* Texto de estudo:
━━━━━━━━━━

Um minhoto na Capital
Acabadinho de chegar de avião, numa dessas viagens em que se vê o mundo pelo canudo da máquina fotográfica. Mas recusando confessar as razões porque decidi aterrar na Portela de Sacavém... Mesmo muito cansado, dei comigo em Alfama, às voltas como os meus perdigueiros, de faro no ar. Ou melhor: de ouvido no zumbido da cidade. E tanto me ensinaram os cães, não demorou topar as eternas pulseiras, em toque de mágoa num laço onde Lisboa me estrangulava. - Olá! - Olá!!! Por cá?! - Pois, pela Capital, já nem recordava sob que pretexto... Isto tudo na Rua dos Remédios, com o Beco do Surra a descer de esguelha. Evidentemente, encontrara as coordenadas do nosso almoço, já ali, num tasco qualquer. E sentámo-nos à mesa, proclamando peixe fresco: robalo para os dois.
Nunca antes o frente-a-frente fora tão doloroso. É certo, a sua cabeleira permanecia dourada, brilhante. Mas o resto... Emagrecera em demasia e achei-a macilenta, triste, deslavada, com as pulseiras a dobrar a finados... E uma máscara a tomar-lhe a bonita, espevitada, expressão. - O covid veio para ficar, somos todos "cadáveres adiados" - definhava ela.

━━━━━━━━━━

* Itens de dados:
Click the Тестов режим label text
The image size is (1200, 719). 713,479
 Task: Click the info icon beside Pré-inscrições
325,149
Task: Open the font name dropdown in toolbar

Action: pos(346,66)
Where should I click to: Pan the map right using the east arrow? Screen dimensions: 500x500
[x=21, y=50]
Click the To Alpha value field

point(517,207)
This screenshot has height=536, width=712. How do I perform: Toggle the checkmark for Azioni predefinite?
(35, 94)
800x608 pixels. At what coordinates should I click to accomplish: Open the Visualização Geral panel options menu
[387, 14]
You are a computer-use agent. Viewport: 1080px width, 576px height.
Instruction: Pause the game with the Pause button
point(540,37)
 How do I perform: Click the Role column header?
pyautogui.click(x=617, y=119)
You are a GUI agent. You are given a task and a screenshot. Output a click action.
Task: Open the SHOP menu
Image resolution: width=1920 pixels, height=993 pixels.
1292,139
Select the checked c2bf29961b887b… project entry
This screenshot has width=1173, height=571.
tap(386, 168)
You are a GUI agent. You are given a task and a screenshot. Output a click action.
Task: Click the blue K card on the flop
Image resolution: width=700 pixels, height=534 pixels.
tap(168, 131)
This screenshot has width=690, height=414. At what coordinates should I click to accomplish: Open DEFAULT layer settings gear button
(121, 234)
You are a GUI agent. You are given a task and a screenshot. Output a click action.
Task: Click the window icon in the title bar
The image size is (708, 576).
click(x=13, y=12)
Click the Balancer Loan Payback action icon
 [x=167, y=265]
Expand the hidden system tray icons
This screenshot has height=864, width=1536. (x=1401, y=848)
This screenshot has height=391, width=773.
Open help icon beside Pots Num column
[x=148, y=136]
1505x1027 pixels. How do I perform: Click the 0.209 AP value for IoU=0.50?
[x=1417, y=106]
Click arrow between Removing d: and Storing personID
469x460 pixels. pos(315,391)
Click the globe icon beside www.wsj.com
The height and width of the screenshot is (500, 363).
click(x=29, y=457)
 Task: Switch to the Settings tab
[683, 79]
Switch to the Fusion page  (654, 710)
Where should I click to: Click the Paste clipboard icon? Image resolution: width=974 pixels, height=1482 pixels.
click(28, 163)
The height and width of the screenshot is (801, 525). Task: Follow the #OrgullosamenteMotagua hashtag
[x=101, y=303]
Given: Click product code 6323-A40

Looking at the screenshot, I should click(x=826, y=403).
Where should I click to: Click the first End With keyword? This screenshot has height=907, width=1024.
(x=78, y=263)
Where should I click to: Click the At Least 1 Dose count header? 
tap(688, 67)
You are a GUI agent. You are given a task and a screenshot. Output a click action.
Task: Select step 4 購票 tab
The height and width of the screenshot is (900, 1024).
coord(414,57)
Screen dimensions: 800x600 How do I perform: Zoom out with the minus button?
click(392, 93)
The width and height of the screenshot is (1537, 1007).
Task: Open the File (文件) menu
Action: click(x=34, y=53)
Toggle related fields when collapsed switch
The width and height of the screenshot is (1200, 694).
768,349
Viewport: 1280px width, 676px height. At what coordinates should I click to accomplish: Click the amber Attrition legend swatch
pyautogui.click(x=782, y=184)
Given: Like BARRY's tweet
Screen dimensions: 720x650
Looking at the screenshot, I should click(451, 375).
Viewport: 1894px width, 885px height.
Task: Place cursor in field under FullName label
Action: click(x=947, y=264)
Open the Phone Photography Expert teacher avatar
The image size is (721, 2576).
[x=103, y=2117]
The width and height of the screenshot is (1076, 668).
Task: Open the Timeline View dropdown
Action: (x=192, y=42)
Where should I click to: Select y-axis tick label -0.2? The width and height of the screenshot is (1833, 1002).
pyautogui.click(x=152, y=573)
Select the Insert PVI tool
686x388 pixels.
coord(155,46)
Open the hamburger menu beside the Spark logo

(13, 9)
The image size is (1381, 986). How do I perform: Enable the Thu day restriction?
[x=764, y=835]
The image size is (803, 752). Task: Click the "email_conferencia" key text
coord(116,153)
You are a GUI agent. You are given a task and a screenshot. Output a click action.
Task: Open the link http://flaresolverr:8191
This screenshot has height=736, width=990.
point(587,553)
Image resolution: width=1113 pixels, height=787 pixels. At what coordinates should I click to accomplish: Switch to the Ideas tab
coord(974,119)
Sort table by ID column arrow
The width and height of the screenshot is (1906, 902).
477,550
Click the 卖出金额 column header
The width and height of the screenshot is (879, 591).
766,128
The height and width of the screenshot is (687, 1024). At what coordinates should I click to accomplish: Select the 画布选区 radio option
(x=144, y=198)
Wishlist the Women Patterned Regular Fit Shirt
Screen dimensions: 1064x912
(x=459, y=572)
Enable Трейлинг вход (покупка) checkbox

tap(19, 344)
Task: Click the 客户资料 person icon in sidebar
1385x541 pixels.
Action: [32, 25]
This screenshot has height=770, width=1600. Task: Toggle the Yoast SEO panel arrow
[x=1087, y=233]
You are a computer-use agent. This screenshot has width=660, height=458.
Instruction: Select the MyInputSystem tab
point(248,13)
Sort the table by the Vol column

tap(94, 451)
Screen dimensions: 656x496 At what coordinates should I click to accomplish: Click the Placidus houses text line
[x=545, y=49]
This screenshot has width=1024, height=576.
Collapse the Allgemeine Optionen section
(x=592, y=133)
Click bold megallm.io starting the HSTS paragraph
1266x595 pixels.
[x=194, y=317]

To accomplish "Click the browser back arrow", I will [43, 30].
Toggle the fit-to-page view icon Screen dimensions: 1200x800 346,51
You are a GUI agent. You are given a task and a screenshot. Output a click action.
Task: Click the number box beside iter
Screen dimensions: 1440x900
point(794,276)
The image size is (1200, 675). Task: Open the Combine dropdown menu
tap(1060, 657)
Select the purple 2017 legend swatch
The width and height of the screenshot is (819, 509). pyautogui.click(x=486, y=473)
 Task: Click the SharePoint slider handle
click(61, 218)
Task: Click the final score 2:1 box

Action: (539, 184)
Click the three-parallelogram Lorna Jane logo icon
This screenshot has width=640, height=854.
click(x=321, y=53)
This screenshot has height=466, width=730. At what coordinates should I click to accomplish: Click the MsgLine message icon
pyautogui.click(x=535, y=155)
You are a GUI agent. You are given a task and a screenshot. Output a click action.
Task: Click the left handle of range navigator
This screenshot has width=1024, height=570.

━━━━━━━━━━

* O que fazer:
- A) Responda a estas perguntas sobre o texto «Um minhoto na Capital»:
(i) Em que rua acontece o encontro?
(ii) Que peixe foi pedido para os dois?
(iii) De que cor continuava a ser a cabeleira dela?
- B) Escreva uma continuação do texto «Um minhoto na Capital», começando logo depois da última frase apresentada.
O material não tem qualquer relação com o texto «Um minhoto na Capital».

* Respostas:
- A)
(i) Na Rua dos Remédios.
(ii) Robalo.
(iii) Dourada.

- B)
Desculpei-lhe o lugar-comum mensagista-sebastianista. Foi só falsa intuição minha, não se afogou em aguardente. Enfim, a usual arte dos ditos estafados. Com a escolha dos vinhos a meu cargo, chamei uma pinga alentejana de calibre 14º, e a minha querida amiga quase tomou conta da garrafa, como se de uma vacina anti-pandémica. Então palrou.
É óbvio, a conversa travou-se apenas entre nós. Esqueçam, por isso, a volúpia dos pormenores. Agora sei - adianto somente - muito da sua vida, mais da solidão e dos temores que a levaram a um recôndito estúdio sobre Santa Apolónia, em busca da paz, do Tejo-pai e da saúde.
- Mas está doente? - interroguei, alarmado. Não estava, mas podia vir a estar... - Ora, ora... - Ora nada, o covid... Como se impunha, calei as minhas andanças por países dos milhares de novos casos diários. E o almoço foi isto.
Isto e a conta final, que a minha delícia insistiu a meias, "à moda do Porto". (Comigo, com um Senhor do Minho!...) Olhando o papelucho trazido à mesa, cresceu de indignidade - O robalo era só espinhas, refugo de anteontem, uma porcaria!... - A máscara dorida fugiu-lhe da cara e ainda cuspitou (cuspitaram-se, ela e a patroa, a D. Fulgência), ampla troca de mimos - Oh! filha, para a próxima vez escolhe o Tavares! - Escolho é a DECO! - Anda lá, paga, senão chamo a Polícia! - Vale dizer, uma prolongada troca de mimos e ripostarias, comigo sem voz a acenar o cartão Multibanco, como o simbólico trapo branco dos vencidos.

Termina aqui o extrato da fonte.